Aus dem Referat von Patrik Köbele, Vorsitzender der DKP, in der AG 1

|    Ausgabe vom 11. September 2015

(…) Ich mache jetzt einen zeitlichen Sprung zur Programmatik der DKP. Allerdings findet sich diese Herangehensweise auch in der Programmatik der KPD nach der Befreiung vom Faschismus, so auch in der Erklärung der KPD vom Juli 1945 – übrigens in Abgrenzung zu den vollmundigen Erklärung der nach rechts gehenden SPD, die den Sozialismus mit Worten auf die Tagesordnung setzte.
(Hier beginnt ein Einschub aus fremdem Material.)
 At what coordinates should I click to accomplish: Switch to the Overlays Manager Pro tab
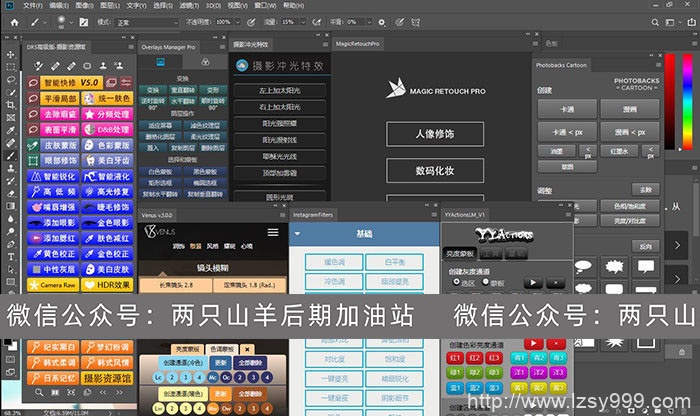click(166, 45)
Spannend sind die Thesen des Düsseldorfer Parteitags der DKP von 1971. In These 6 wird in deutlich Leninscher Manier definiert, gegen wen der Hauptstoß geht und es ist richtigerweise nicht die gesamte Bourgeoisie. „Den Hauptstoß ihres politischen Kampfes richtet die DKP gegen jene Kräfte des Großkapitals einschließlich ihrer Vertreter in politischen Parteien, die sich allen Schritten zur Entspannung und jeder Friedenspolitik widersetzen, die eine extrem arbeiter- und demokratiefeindliche Politik verfechten.“[1]
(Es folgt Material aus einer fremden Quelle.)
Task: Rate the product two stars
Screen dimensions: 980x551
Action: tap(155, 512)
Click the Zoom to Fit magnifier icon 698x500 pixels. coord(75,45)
Hier ist natürlich zu beachten, dass in dieser Zeit die Entspannungspolitik auch deshalb eine herausragende Bedeutung hatte, weil sie neben der Sicherung des Friedens auch die Voraussetzung für den Aufbau des realen Sozialismus darstellte. In These 7 machten wir deutlich, dass wir in Zeiten der stabilen Entwicklung des Kapitalismus/Imperialismus keine Illusionen in bloße Regierungswechsel haben: „Es bestätigt sich die Einschätzung der DKP, dass der Regierungswechsel (Anm. PK: große Koalition zur SPD/FDP unter Willy Brandt) die imperialistischen Besitz- und Machtverhältnisse in der Bundesrepublik nicht berührte.“[2]
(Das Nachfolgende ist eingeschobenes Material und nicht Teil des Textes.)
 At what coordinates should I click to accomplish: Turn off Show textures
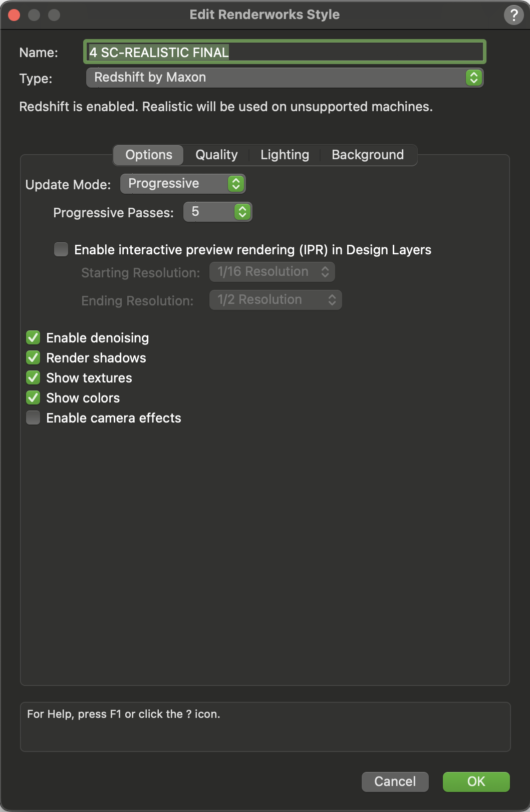[x=33, y=377]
In These 8 wird die Notwendigkeit des Sozialismus begründet und er wird definiert: „Die sozialistische Gesellschaftsordnung setzt die Erringung der politischen Macht durch die Arbeiterklasse im Bündnis mit den anderen werktätigen Schichten voraus. Der Sozialismus gründet sich auf das gesellschaftliche Eigentum an allen wichtigen Produktionsmitteln. Er erfordert die planvolle und rationelle Nutzung und Mehrung aller gesellschaftlichen Quellen und Mittel zum Wohle des Volkes.“[3]

Und in These 9 wird dann, wiederum im Lenin­schen Sinne, auf die „Sammlung aller vom Monopolkapital Unterdrückten und Ausgebeuteten in einem breiten Bündnis unter Führung der Arbeiterklasse“ orientiert, um die „Wege und Übergänge zu finden, die die Arbeiterklasse an den Kampf um den Sozialismus heranführen.“ Dabei wird deutlich gemacht, dass wir keine Illusionen haben, denn „nur im harten Klassen- und Volkskampf gegen den unvermeidlichen Widerstand der großkapitalistischen Interessengruppen kann die antimonopolistische und sozialistische Volksbewegung die Kraft erlangen, um die Reaktion an der Anwendung von Gewalt zu hindern,“ Dort wird dann auf die antimonopolistische Demokratie orientiert, die dann als Phase vor der Überführung der Produktionsmittel und damit einer Voraussetzung zur Zerschlagung der Macht der Bourgeoisie, wie folgt definiert wird: „Eine antimonopolistische Demokratie hat die grundlegende Veränderung des politischen Kräfteverhältnisses, die Erkämpfung einer von der Arbeiterklasse geführten und gemeinsam mit allen antimonopolistischen Kräften getragene Staatmacht zur Voraussetzung.“

Natürlich spielte bei diesen Überlegungen das internationale Kräfteverhältnis, die Existenz des realen Sozialismus eine Rolle. Und gleichzeitig formulierten wir wiederum im Leninschen Sinn, sehr deutlich: „Die DKP geht davon aus, dass die antimonopolistische und die sozialistische Umwälzung miteinander verbundene Entwicklungsstadien in dem einheitlichen revolutionären Prozess des Übergangs vom Kapitalismus zum Sozialismus sind.“[4]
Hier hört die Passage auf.